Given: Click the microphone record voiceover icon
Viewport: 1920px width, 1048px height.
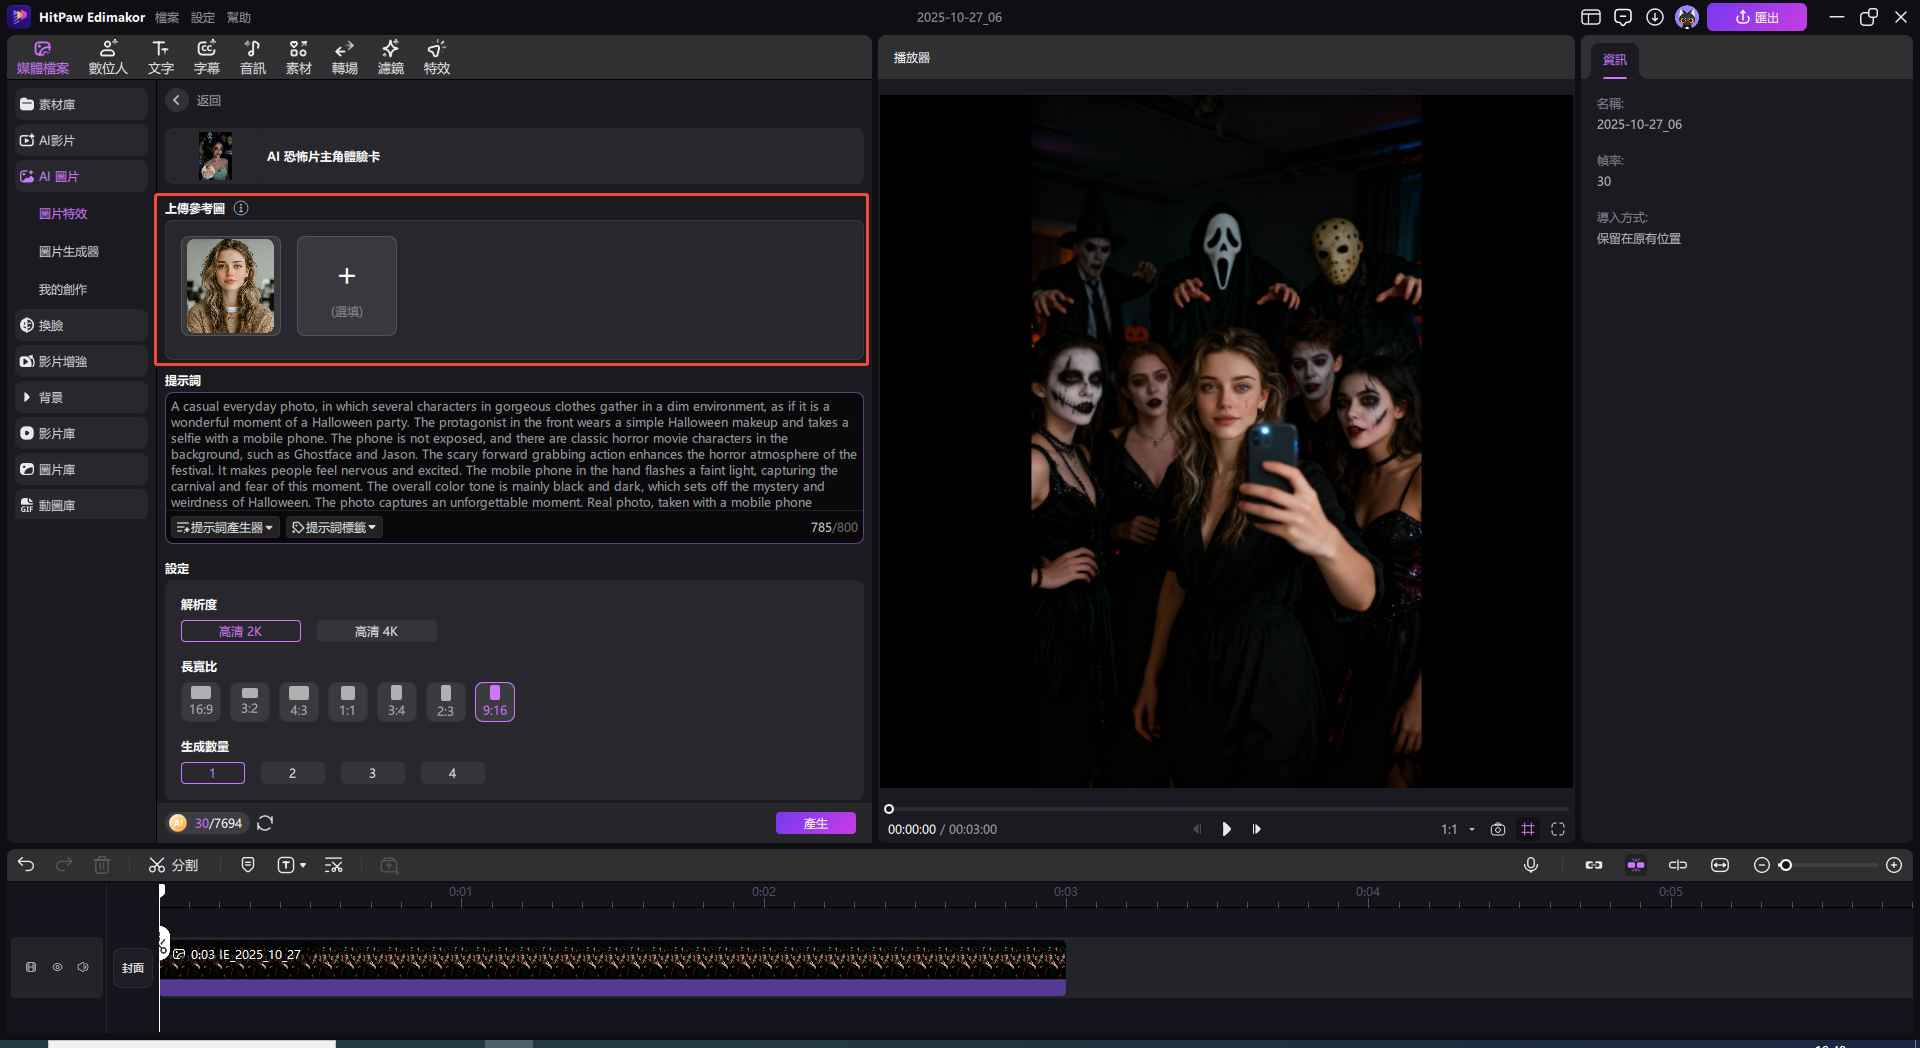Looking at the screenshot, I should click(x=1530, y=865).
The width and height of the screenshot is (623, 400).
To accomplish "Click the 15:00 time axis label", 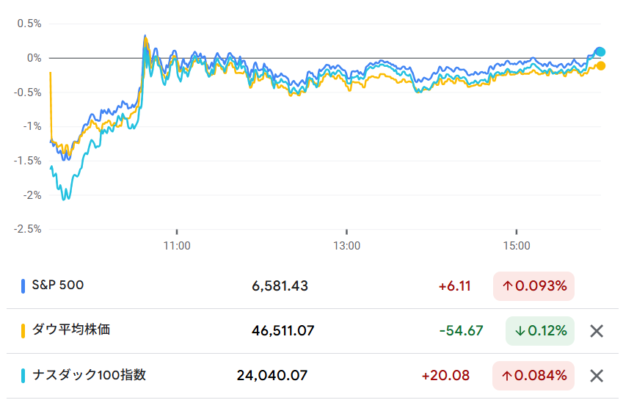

==========

What you will do
Starting with the line that contains "Viewport: 1920px width, 1048px height.", reproduce every line down to the end of the listing above, both endpoints included. Pictures stay out.

Solution below
Viewport: 1920px width, 1048px height.
Looking at the screenshot, I should click(x=1530, y=865).
The width and height of the screenshot is (623, 400).
To accomplish "Click the 15:00 time axis label", 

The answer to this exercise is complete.